On March, 26, 1777, the Continental Congress accepted the petition and suspended Hopkins as leader of the Navy. he would later be formally discharged.
Hopkins was politically connected, and he retaliated immediately against America’s first whistleblowers. He filed a criminal libel case against the whistleblowers in Rhode Island’s court. Samuel Shaw, a midshipman, and Richard Marven, a third lieutenant, were detained during the proceedings. On July 23, 1778, they pleaded to Congress that they had been “arrested for doing what they then believed and still believe was nothing but their duty.”
Without any recorded dissent, Congress declared:
That it is the duty of all persons in the service of the United States, as well as all other inhabitants thereof, to give the earliest information to Congress or any other proper authority of any misconduct, frauds or misdemeanors committed by any officers or persons in the service of these states, which may come to their knowledge.
Congress did not stop there. It also authorized payment for the legal fees of Marven and Shaw. Kohn calls this act "America’s first whistle-blower-protection law." With the help of attorney William Channing, the whistleblowers won an acquittal.

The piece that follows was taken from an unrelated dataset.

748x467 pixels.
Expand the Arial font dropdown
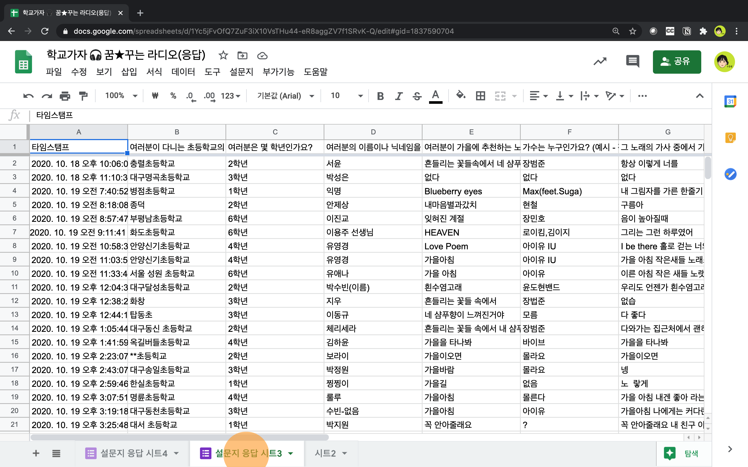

Kohn points out that today’s America does not go so far in protecting whistleblowers. The Obama Administration is detaining and prosecuting Bradley Manning for allegedly releasing documents to WikiLeaks. It also prosecuted Thomas Drake for disclosing mismanagement of the National Security Administration (NSA) to the Baltimore Sun. Today’s whistleblowers have no protection when they lose their security clearance, and employees of the NSA and CIA are excluded from the Whistleblower Protection Act (WPA).
Kohn’s article is a fitting tribute to the First Amendment on the fortieth anniversary of the day the New York Times began publishing the Pentagon Papers.